My question is based on John M Howie's 'Fields and Galois Theory', chapter 7.
Let $L:K$ be a finite field extension. Let $E$ be a subfield of $L$ including $K$, and let the maps $\Gamma$ and $\Phi$ be defined as follows:
$$\Gamma(E) =\{\varphi \in \text{Aut }L : \varphi(z)=z \text{ for all } z \in E\}\\\Phi(H) = \{x \in L : \varphi(x)=x \text{ for all } \varphi \in H \}$$
Now my understanding is that the following relations hold for all finite extensions $L:K$, not just when $L:K$ is normal and separable:
$$H\subseteq\Gamma(\Phi(H))\\H_1\subseteq H_2 \implies \Phi(H_1)\supseteq\Phi(H_2)$$
Where $H_1$ and $H_2$ are subgroups of $\text{Gal}(L:K)$. This immediately implies
$$\Phi(H)\supseteq\Phi(\Gamma(\Phi(H)))$$
It is also true that the relation $E\subseteq\Phi(\Gamma(E))$ holds even when $L:K$ is not normal or separable.
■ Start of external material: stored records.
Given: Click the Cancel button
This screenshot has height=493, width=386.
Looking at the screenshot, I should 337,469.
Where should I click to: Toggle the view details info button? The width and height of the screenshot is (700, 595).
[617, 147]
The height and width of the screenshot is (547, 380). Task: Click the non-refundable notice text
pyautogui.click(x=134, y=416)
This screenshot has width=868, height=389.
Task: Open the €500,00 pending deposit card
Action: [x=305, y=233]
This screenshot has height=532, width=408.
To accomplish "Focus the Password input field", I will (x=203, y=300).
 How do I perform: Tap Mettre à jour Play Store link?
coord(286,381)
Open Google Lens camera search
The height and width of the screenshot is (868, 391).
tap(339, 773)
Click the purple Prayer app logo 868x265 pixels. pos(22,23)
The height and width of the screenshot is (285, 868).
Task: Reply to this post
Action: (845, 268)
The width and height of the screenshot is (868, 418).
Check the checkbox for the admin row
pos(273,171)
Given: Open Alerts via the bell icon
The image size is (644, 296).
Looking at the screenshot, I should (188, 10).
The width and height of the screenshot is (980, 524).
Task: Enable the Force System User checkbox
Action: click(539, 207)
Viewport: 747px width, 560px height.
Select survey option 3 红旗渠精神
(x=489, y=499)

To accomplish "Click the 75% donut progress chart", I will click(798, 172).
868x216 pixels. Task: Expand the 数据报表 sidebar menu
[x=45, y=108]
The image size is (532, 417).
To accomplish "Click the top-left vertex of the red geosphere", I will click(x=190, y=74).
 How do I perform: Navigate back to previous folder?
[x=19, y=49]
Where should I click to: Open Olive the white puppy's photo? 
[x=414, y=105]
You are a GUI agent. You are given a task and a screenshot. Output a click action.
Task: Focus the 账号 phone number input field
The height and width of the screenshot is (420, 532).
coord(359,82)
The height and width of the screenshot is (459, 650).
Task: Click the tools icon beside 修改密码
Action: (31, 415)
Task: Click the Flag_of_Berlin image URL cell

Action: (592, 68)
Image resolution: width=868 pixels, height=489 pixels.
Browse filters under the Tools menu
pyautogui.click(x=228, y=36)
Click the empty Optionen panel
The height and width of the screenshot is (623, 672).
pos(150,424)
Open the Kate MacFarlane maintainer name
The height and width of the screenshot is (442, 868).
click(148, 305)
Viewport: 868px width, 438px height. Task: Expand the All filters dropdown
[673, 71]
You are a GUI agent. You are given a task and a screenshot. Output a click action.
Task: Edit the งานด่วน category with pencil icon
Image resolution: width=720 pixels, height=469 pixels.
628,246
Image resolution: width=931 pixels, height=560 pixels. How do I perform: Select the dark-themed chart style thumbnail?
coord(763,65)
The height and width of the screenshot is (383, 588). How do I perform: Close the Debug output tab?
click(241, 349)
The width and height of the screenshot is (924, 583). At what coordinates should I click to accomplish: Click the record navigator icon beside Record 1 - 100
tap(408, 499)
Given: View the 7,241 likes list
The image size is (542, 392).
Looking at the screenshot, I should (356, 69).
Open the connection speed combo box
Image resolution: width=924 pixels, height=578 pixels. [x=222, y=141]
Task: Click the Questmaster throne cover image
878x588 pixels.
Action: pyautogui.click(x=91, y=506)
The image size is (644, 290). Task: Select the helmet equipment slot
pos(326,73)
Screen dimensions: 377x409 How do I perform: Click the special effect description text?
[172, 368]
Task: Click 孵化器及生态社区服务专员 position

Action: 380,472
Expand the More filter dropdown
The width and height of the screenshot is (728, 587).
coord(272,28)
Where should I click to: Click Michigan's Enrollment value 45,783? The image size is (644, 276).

Therefore if we substitute $E$ for $\Phi(H)$ this gives
$$\Phi(H)\subseteq\Phi(\Gamma(\Phi(H)))$$
Combining the two results above gives $\Phi(H)=\Phi\Gamma\Phi(H)$. Now my understanding is that the relation $[L:\Phi(H)]=\lvert H \rvert$ also holds for all finite extensions - again, not just normal separable extensions. Therefore we have
$$\lvert H\rvert=[L:\Phi(H)]=[L:\Phi\Gamma\Phi(H)]=\lvert \Gamma\Phi(H)\rvert$$
Combining this with the result that $H\subseteq\Gamma\Phi(H)$ gives
$$H=\Gamma\Phi(H)$$
$\textbf{Question:}$ none of the above required $L:K$ to be Galois, so the result would appear to be true for all finite extensions. Is this actually the case? And if so, why could we not run a similar argument to show that $E=\Phi\Gamma(E)$ for all finite extensions - which is clearly not the case (since, for example, when considering the non-normal extension $[\mathbb{Q}(\sqrt[3]{2}):\mathbb{Q}]$ we have $\Phi(\Gamma(\mathbb{Q}))=\mathbb{Q}(\sqrt[3]{2})$).